Tuesday, December 22, 2009

Here's the elephant in the room

The Global Financial Crisis has not yet begun.

The US dollar, the world's reserve currency and supposedly every central bankers favorite store of wealth, is backed by enormouse debt, and a house of cards waiting to collapse.

It won't be long till the slow Japanese style deflationary slump kicks in as the debt burden continues to grow.

Nothing can go up forever, and eventually something's gotta give. Either the people cut their spending and repay their debts, or the government prints money like Zimbabwe and destroys the currency to keep them spending.
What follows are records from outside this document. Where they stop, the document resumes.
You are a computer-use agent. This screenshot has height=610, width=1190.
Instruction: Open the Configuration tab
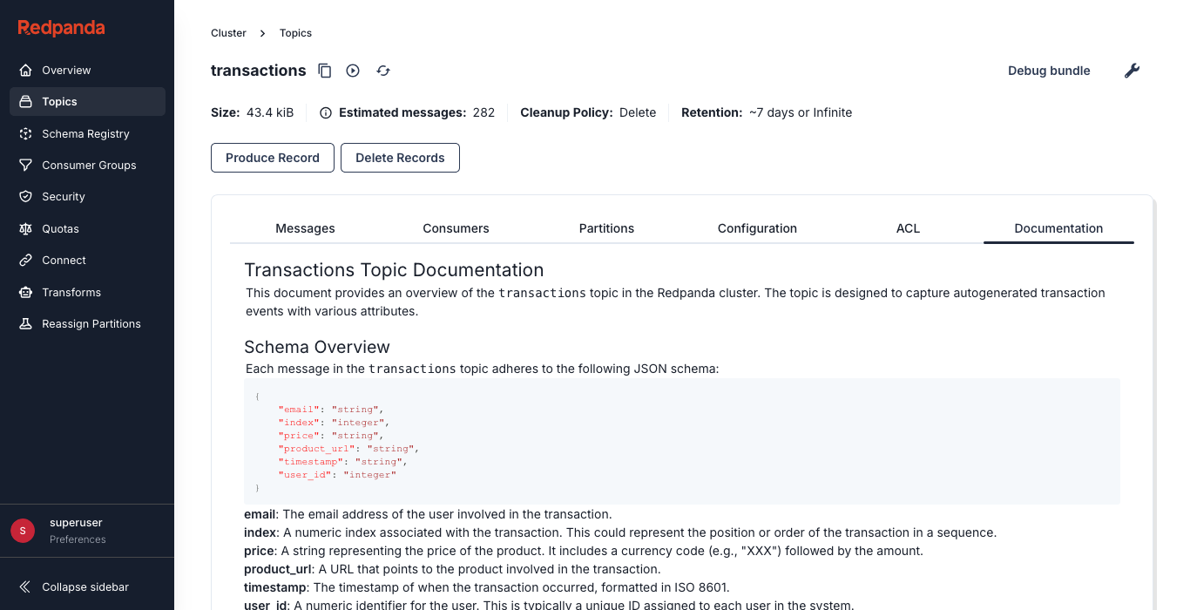coord(757,227)
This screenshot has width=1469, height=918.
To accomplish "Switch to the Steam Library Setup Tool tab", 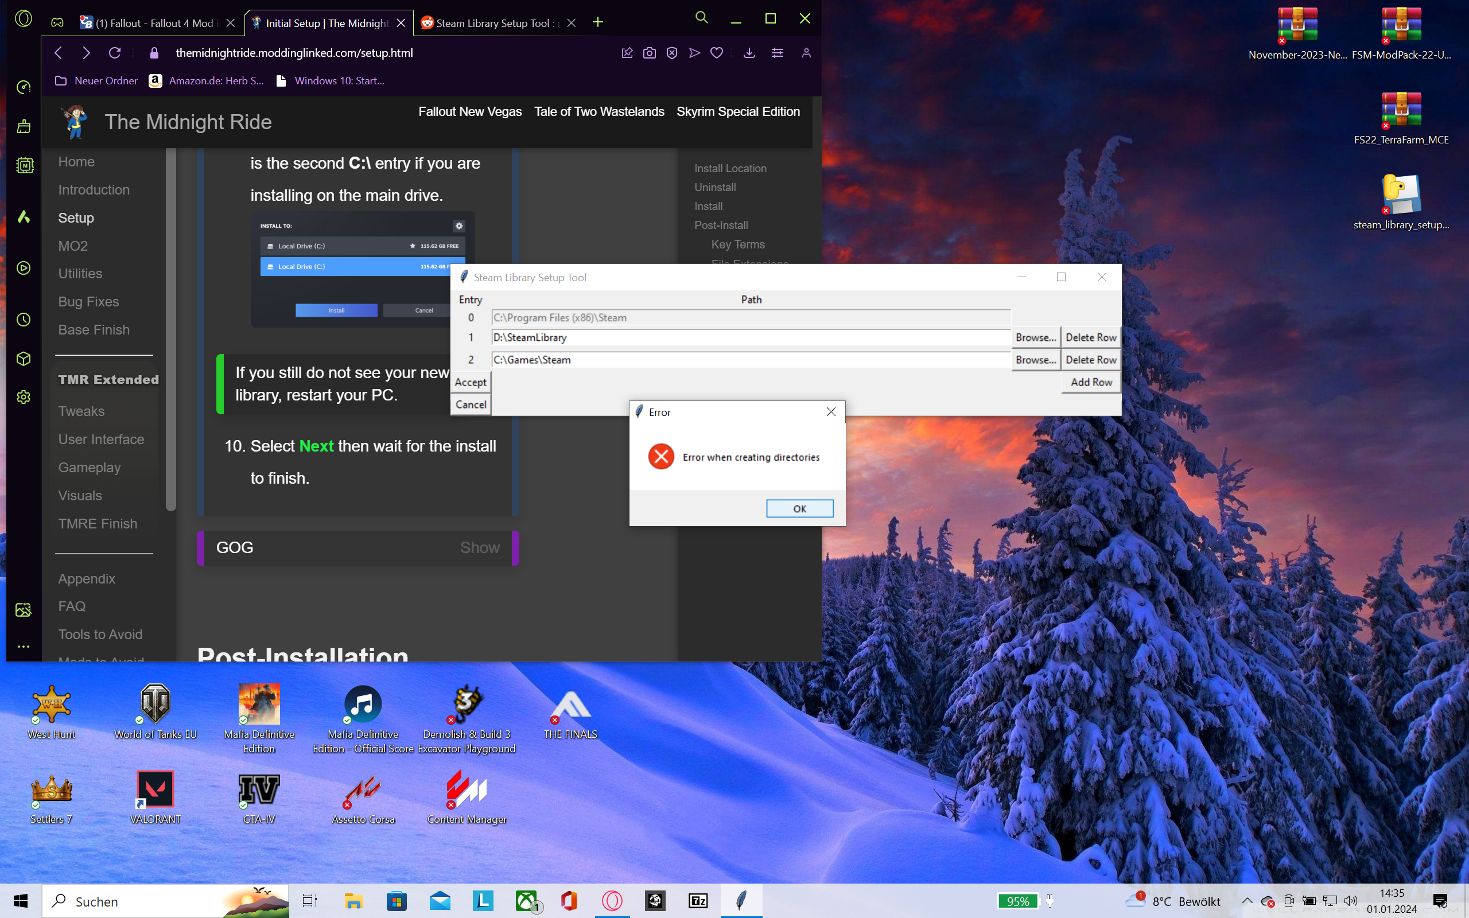I will [492, 23].
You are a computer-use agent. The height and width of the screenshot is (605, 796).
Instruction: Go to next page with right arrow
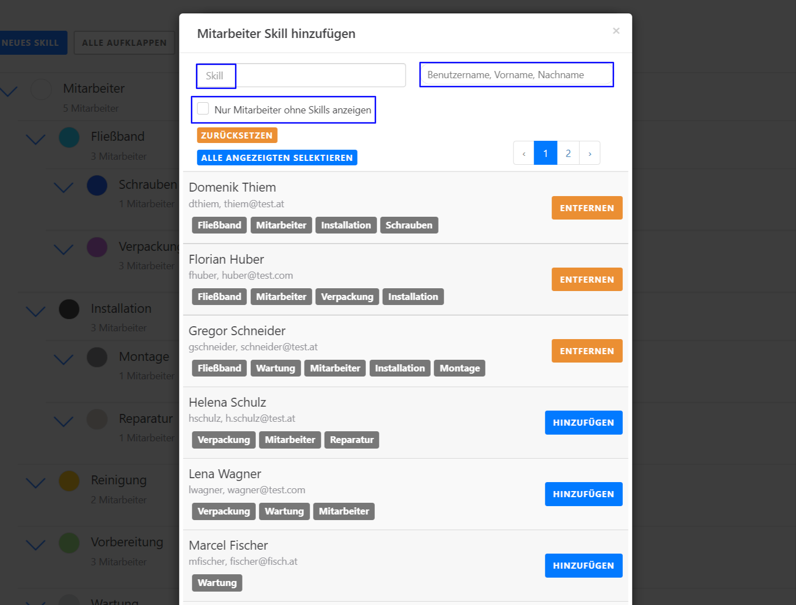click(x=590, y=153)
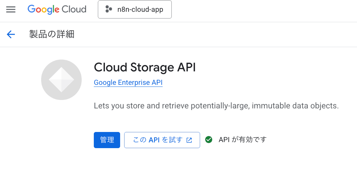The height and width of the screenshot is (169, 357).
Task: Click the 'n8n-cloud-app' project name text
Action: pos(140,9)
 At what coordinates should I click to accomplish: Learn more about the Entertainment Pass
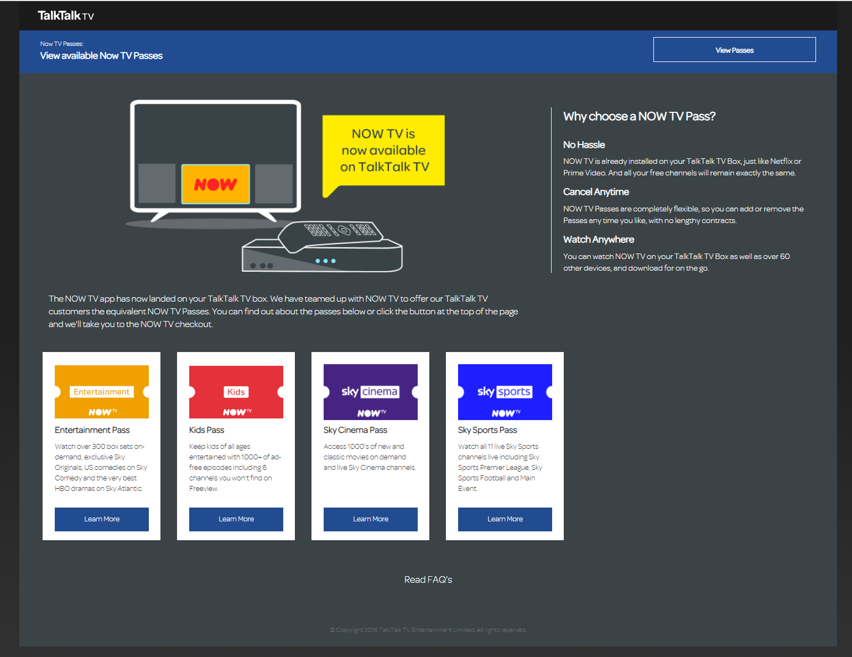[x=102, y=519]
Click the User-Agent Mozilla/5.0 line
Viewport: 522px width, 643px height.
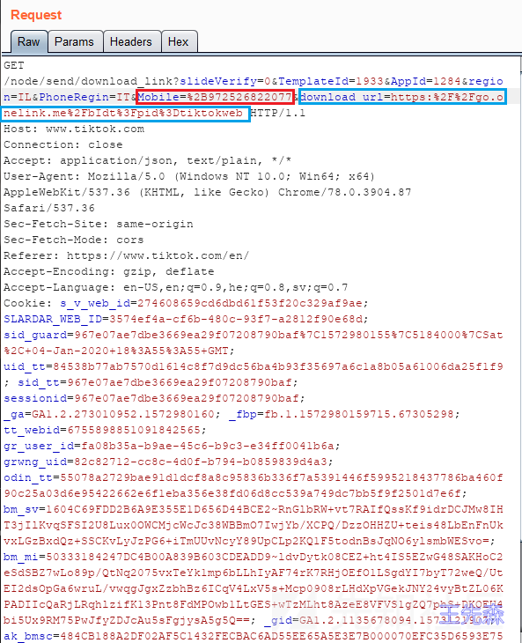coord(189,176)
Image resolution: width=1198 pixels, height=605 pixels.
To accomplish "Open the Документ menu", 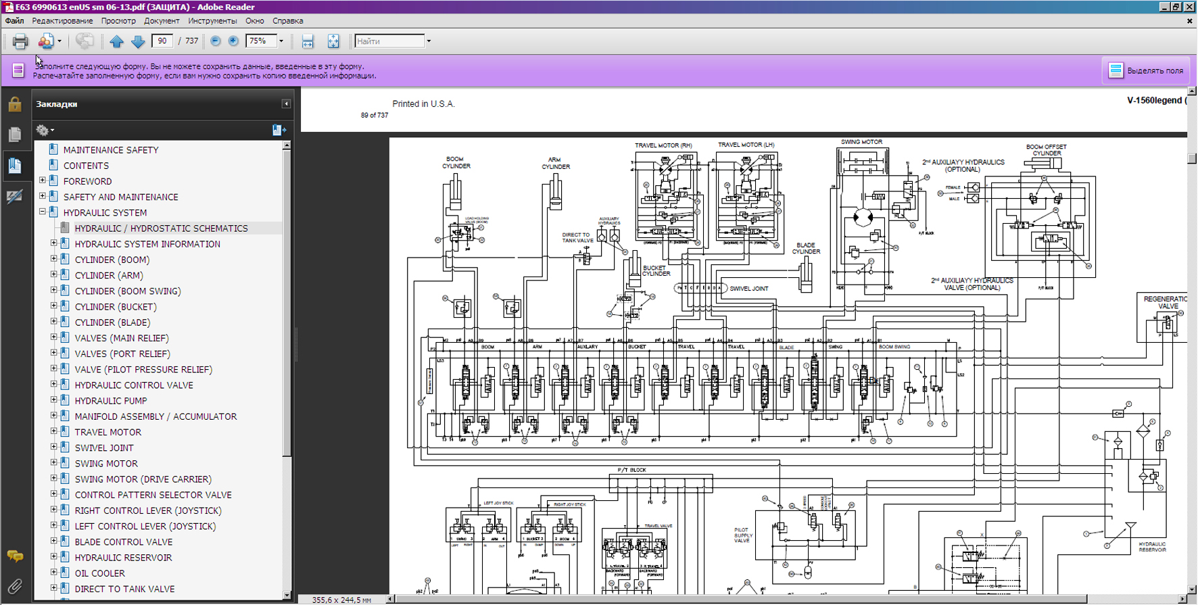I will [x=162, y=21].
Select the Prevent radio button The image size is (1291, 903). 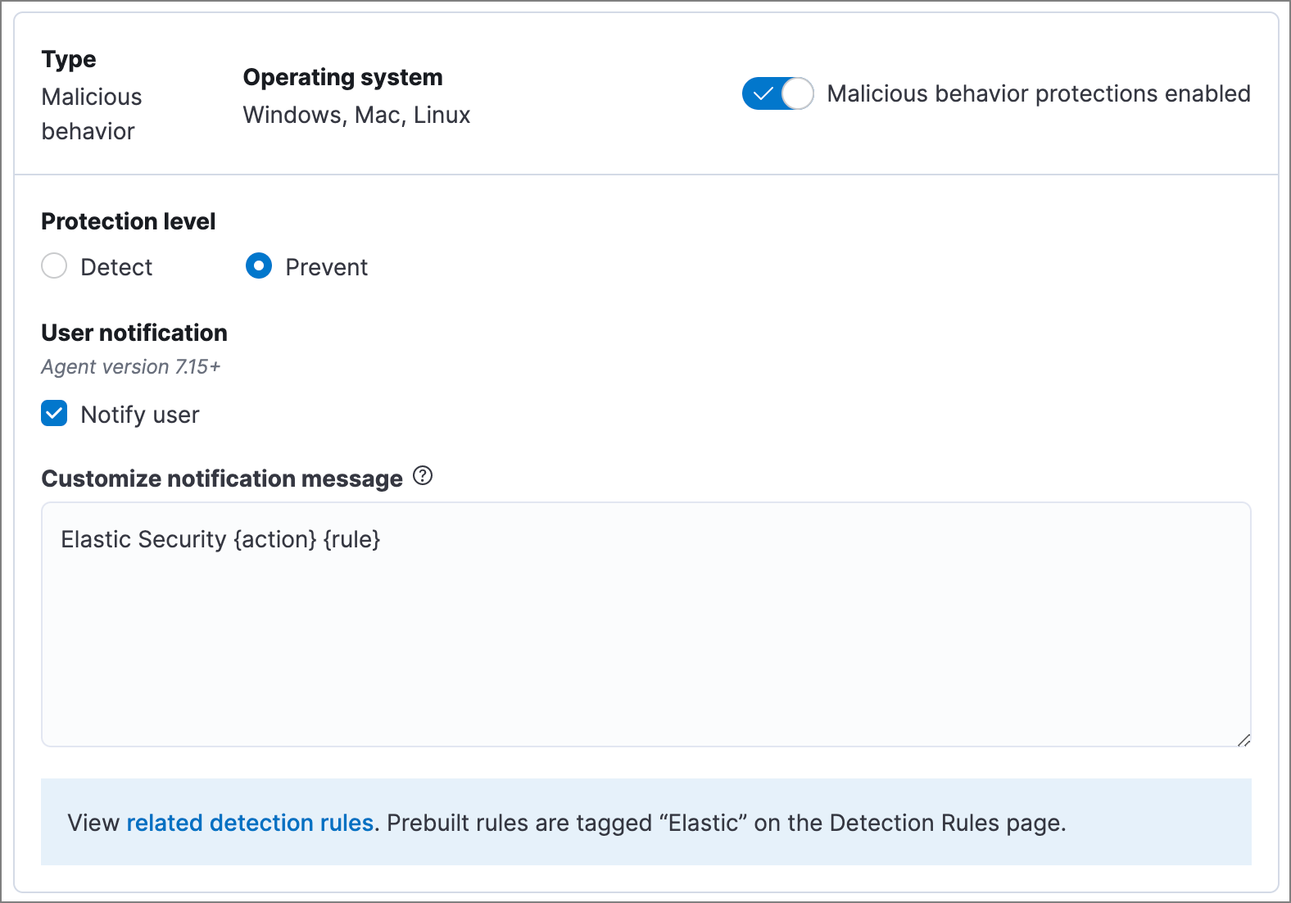[259, 266]
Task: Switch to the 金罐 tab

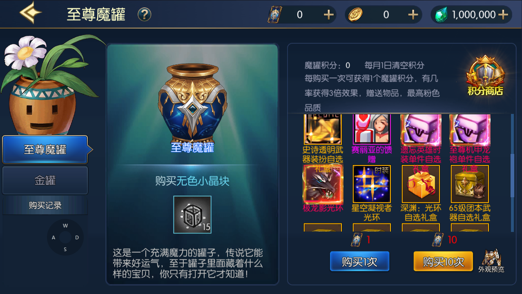Action: 45,180
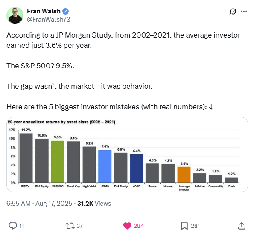The width and height of the screenshot is (254, 239).
Task: Click the Grok slashed-circle icon
Action: tap(233, 12)
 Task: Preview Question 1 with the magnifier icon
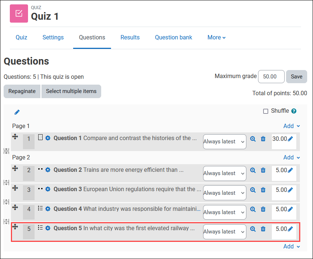coord(253,139)
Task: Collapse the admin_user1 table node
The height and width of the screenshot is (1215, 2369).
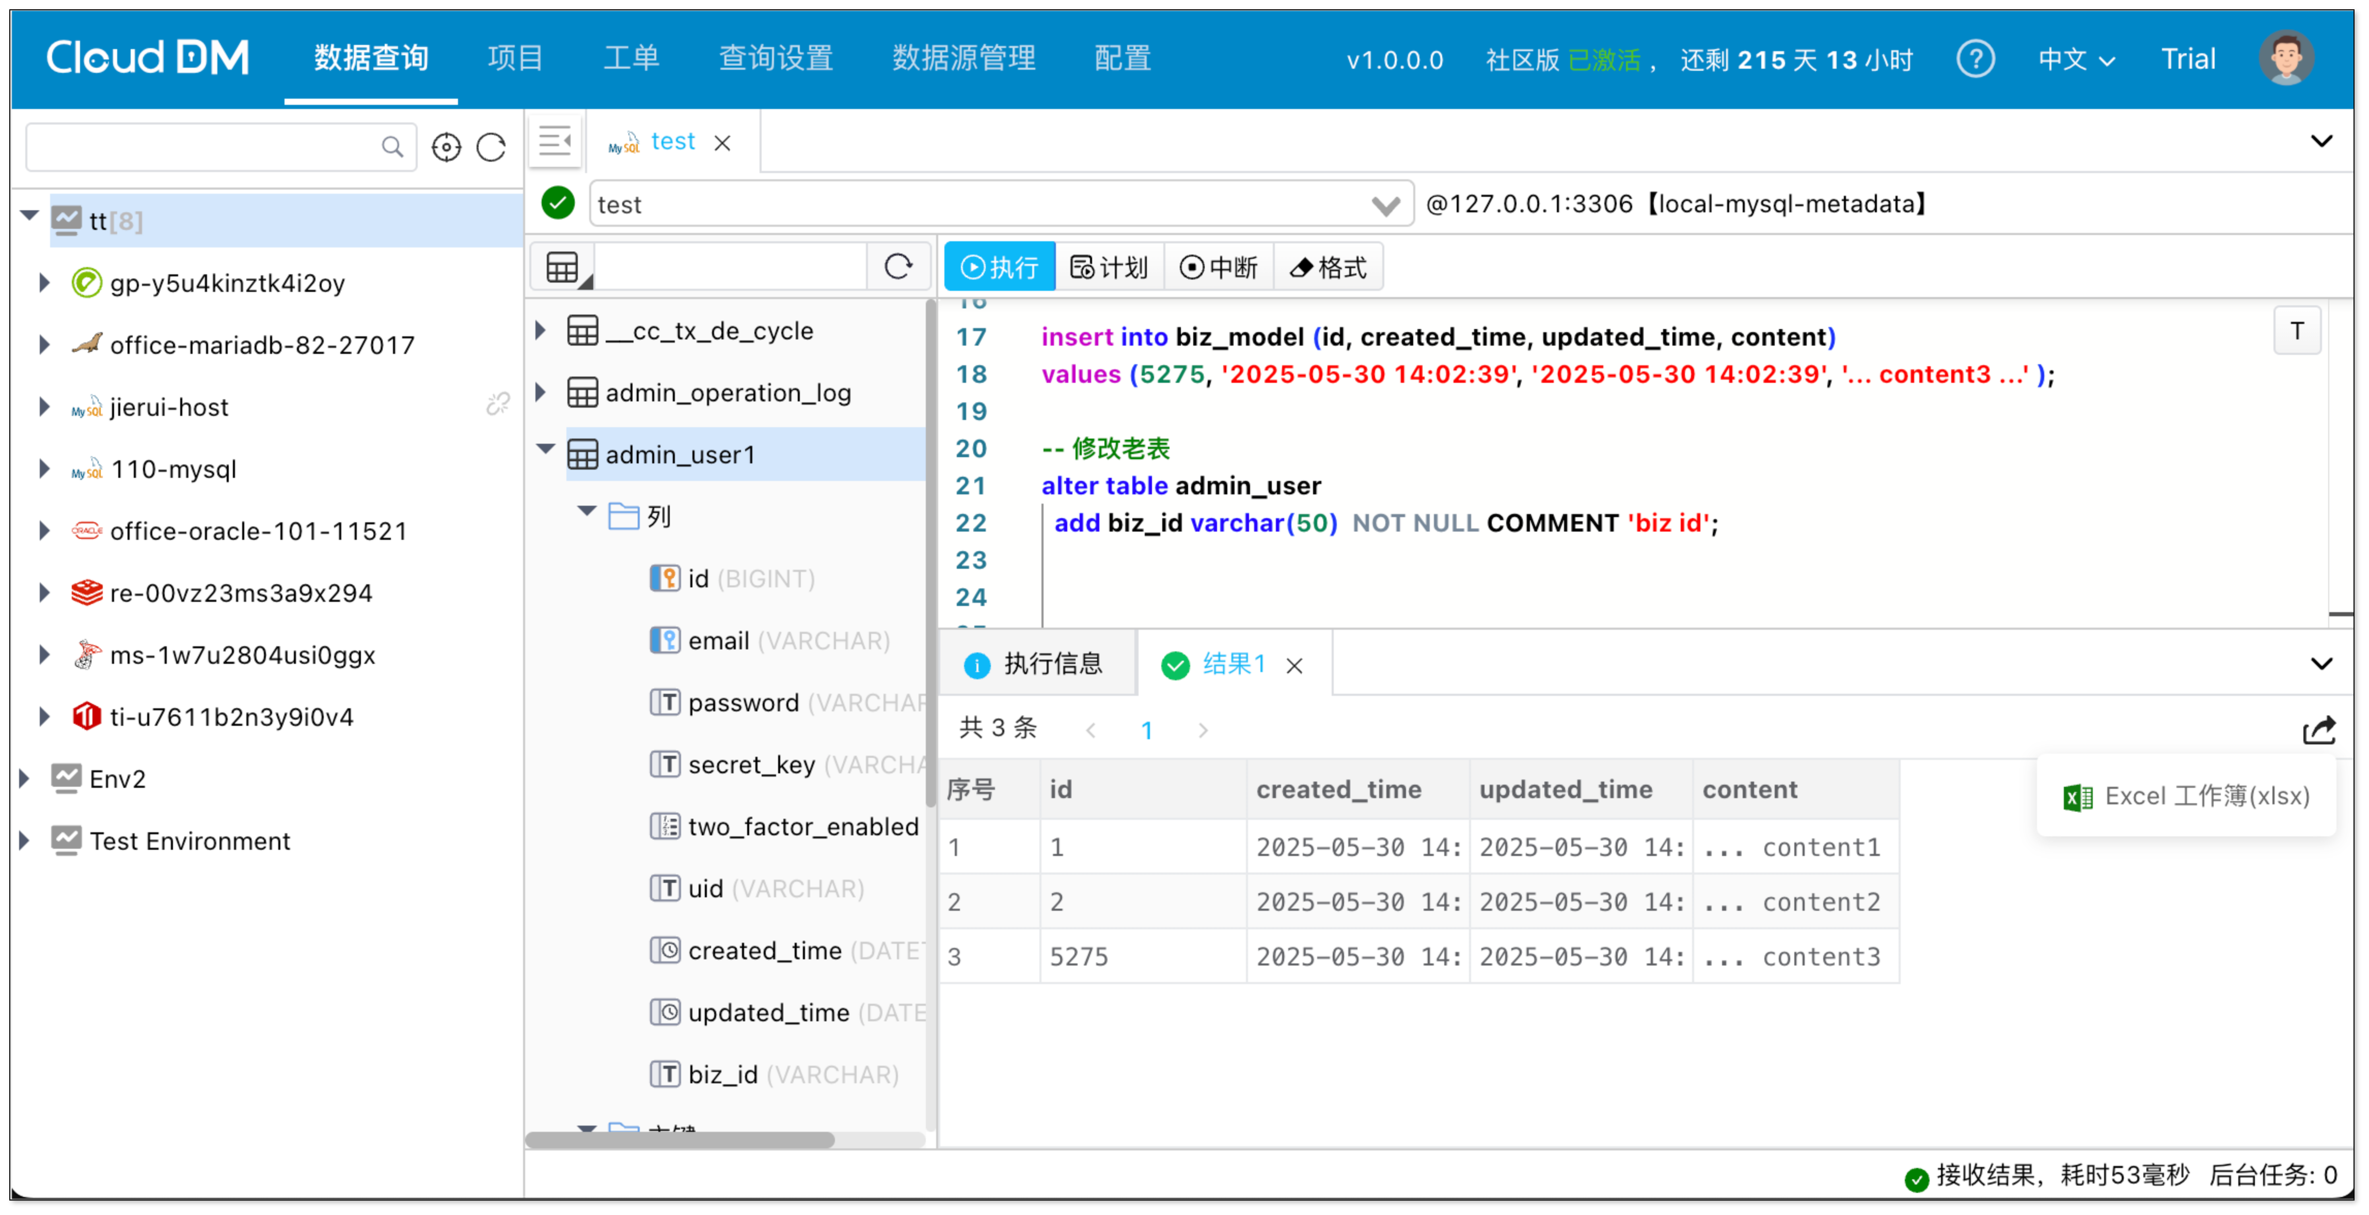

Mike Shedlock has the following post about an interesting Forbes article on the issue nobody in Washington wants to talk about:


Not too long ago, a billion dollars in a governmental budget was a lot of money. Then we got into hundreds of billions. People understood that this was a lot, just because of all the zeros. Now, unfortunately, the number has become small: the world "trillion," as in $1.2 trillion for health care reform, seems so tiny. But it has 12 zeroes behind it, which is so easy to forget.

The total public debt is now at 141% of GDP. That puts the United States in some elite company--only Japan, Lebanon and Zimbabwe are higher. That's only the start. Add household debt (highest in the world at 99% of GDP) and corporate debt (highest in the world at 317% of GDP, not even counting off-balance-sheet swaps and derivatives) and our total debt is 557% of GDP. Less than three years ago our total indebtedness crossed 500% of GDP for the first time."

Add the unfunded portion of entitlement programs and we're at 840% of GDP.

The world has not seen such debt levels in modern history. This debt is not serviceable. Imagine that total debt is 557% of GDP, without considering entitlements. The interest on the debt will consume all the tax revenues of the country in the not-too-distant future. Then there will be no way out but to create more debt in order to finance the old debt.